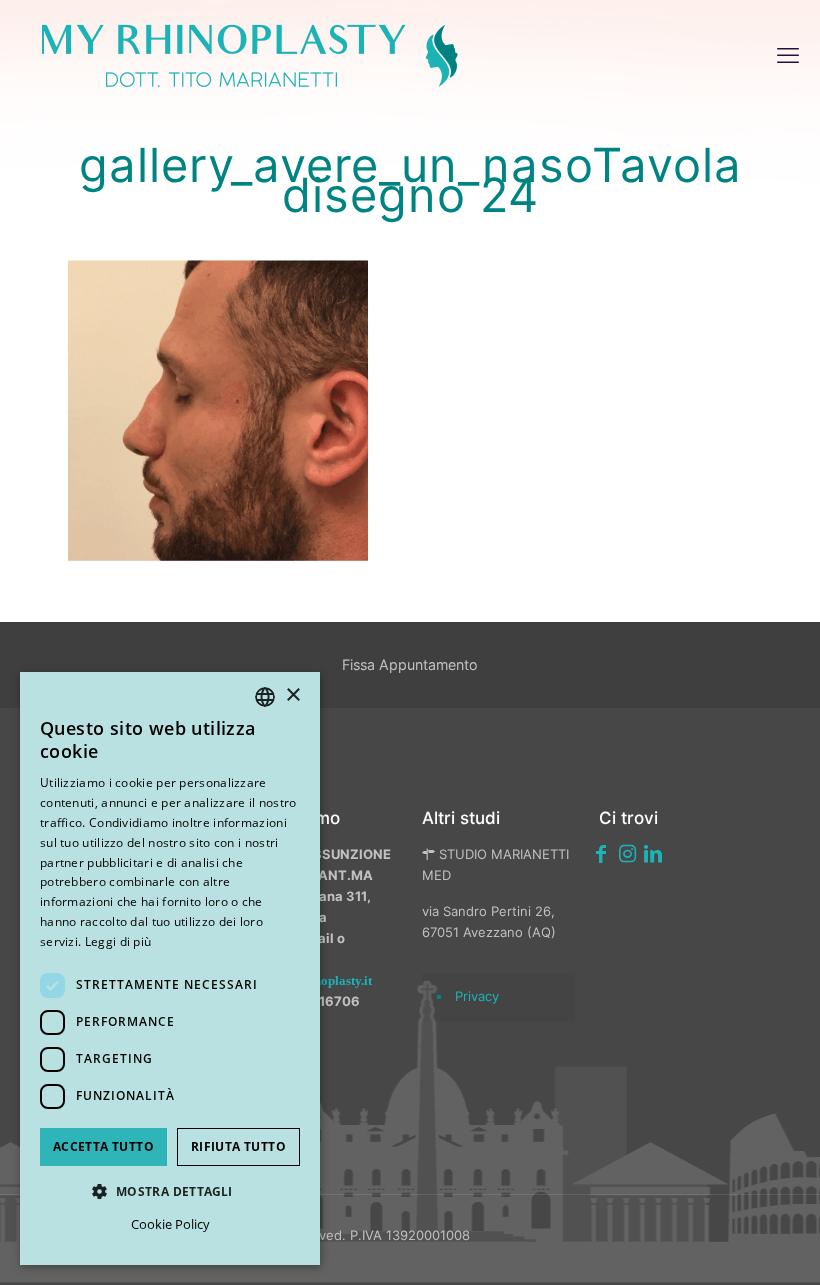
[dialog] (170, 968)
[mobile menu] (788, 55)
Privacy (477, 996)
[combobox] (265, 697)
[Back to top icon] (699, 1244)
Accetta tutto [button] (103, 1146)
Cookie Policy (170, 1224)
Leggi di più (118, 941)
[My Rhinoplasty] (250, 55)
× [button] (292, 695)
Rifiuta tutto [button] (238, 1146)
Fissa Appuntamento (410, 664)
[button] (170, 1191)
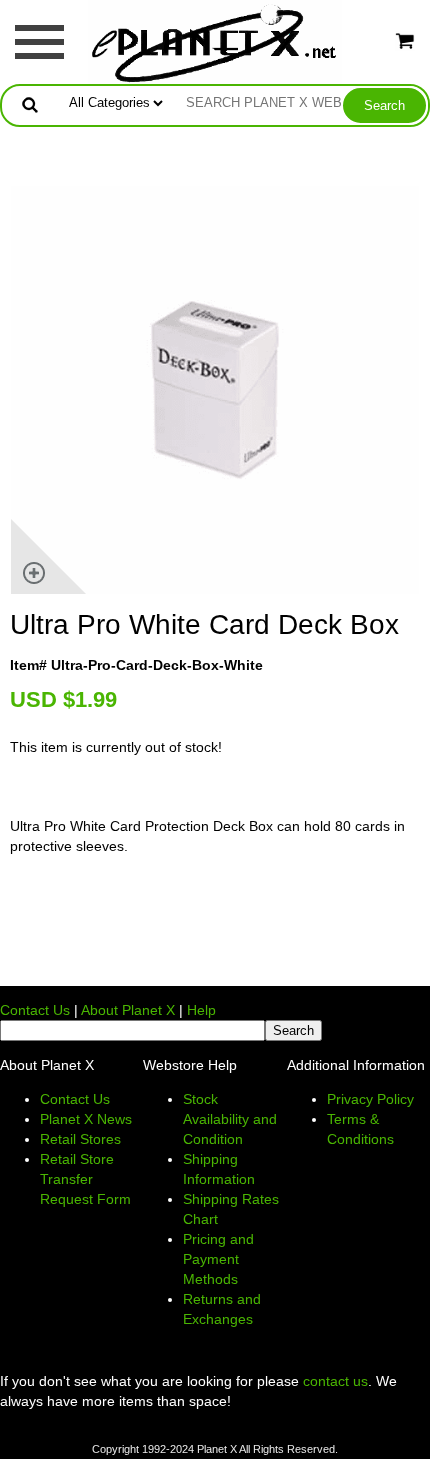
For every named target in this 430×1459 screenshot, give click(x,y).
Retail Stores (80, 1139)
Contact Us (35, 1010)
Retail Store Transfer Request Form (85, 1179)
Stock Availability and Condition (230, 1119)
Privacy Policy (370, 1099)
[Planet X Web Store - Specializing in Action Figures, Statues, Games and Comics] (215, 41)
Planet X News (86, 1119)
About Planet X (128, 1010)
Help (201, 1010)
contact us (335, 1381)
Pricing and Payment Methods (218, 1259)
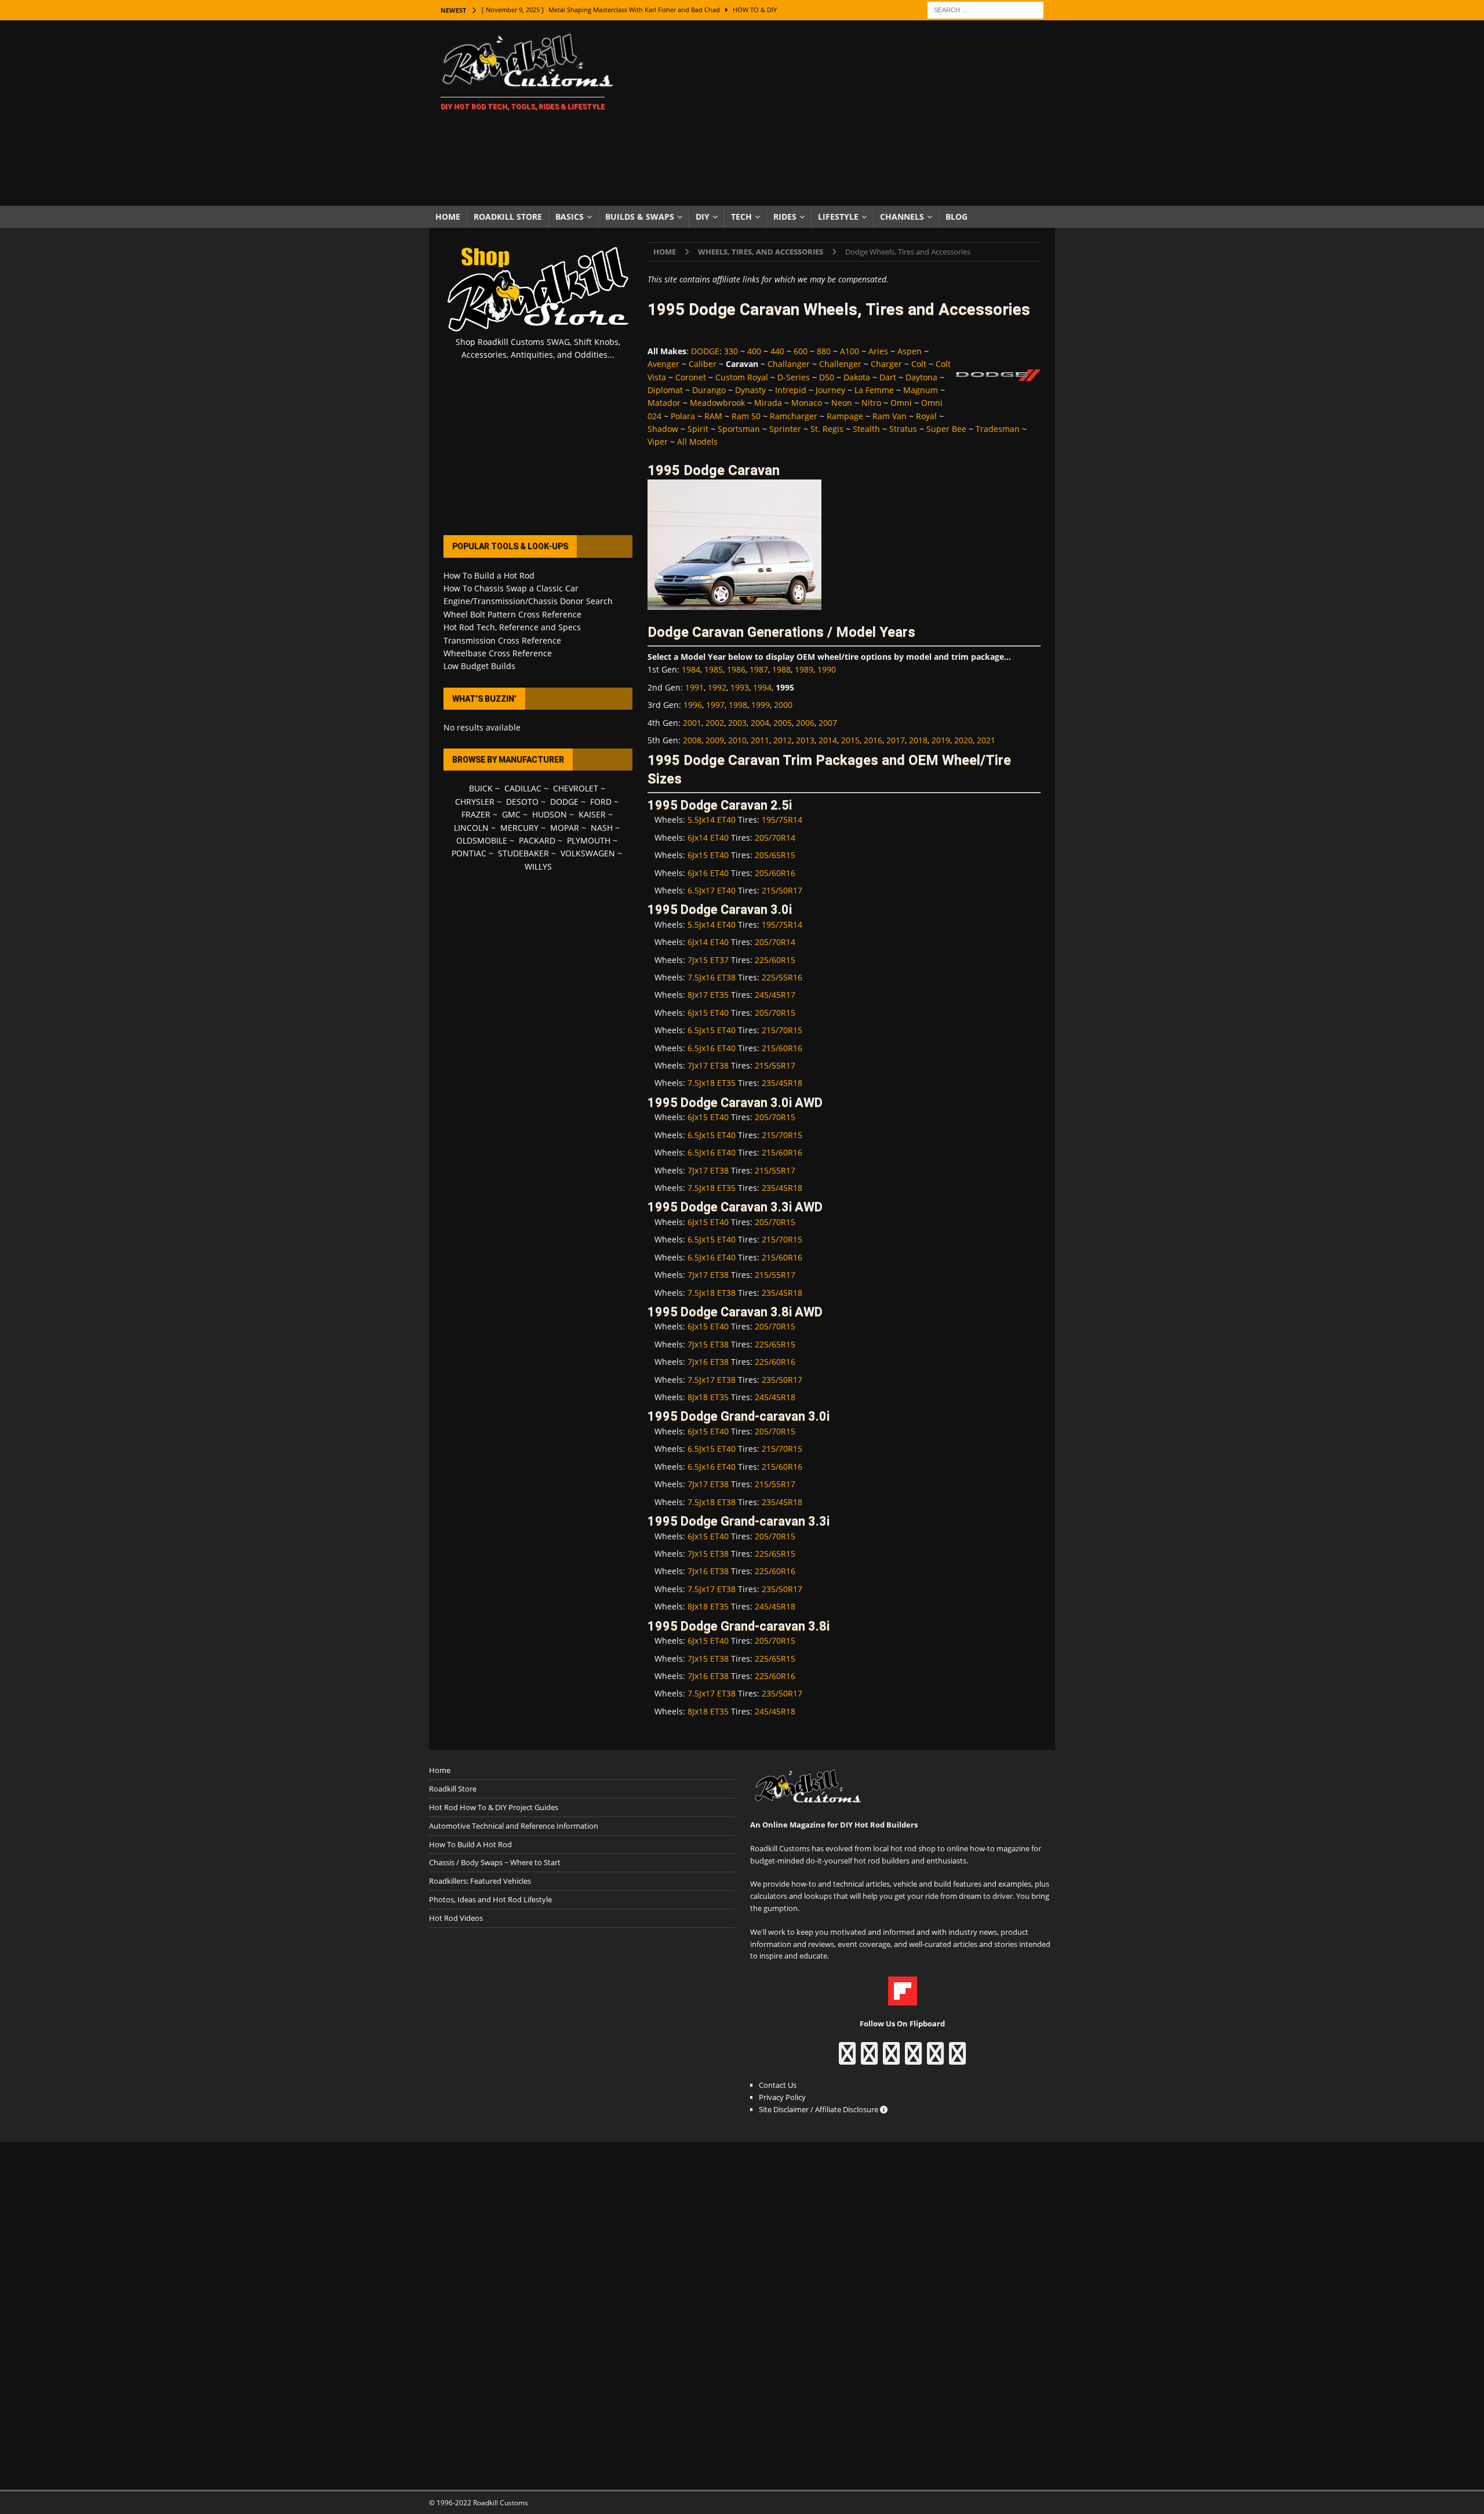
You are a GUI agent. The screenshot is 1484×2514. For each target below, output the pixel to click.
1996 (692, 704)
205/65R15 (775, 854)
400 (754, 351)
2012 (782, 740)
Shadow (663, 428)
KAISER (592, 814)
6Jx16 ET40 (708, 872)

• Directions:
A word-for-word copy of every entry, with the pictures left out, is the required answer.

• Reply to the task:
[dialog] (170, 968)
[mobile menu] (788, 55)
Privacy (477, 996)
[combobox] (265, 697)
[Back to top icon] (699, 1244)
Accetta tutto [button] (103, 1146)
Cookie Policy (170, 1224)
Leggi di più (118, 941)
[My Rhinoplasty] (250, 55)
× [button] (292, 695)
Rifiuta tutto [button] (238, 1146)
Fissa Appuntamento (410, 664)
[button] (170, 1191)
For every named target in this 430×1459 screenshot, give click(x,y).
Retail Stores (80, 1139)
Contact Us (35, 1010)
Retail Store Transfer Request Form (85, 1179)
Stock Availability and Condition (230, 1119)
Privacy Policy (370, 1099)
[Planet X Web Store - Specializing in Action Figures, Statues, Games and Comics] (215, 41)
Planet X News (86, 1119)
About Planet X (128, 1010)
Help (201, 1010)
contact us (335, 1381)
Pricing and Payment Methods (218, 1259)
You are a GUI agent. The screenshot is 1484×2514. For each target below, output the pixel to click.
1996 (692, 704)
205/65R15 (775, 854)
400 (754, 351)
2012 (782, 740)
Shadow (663, 428)
KAISER (592, 814)
6Jx16 ET40 (708, 872)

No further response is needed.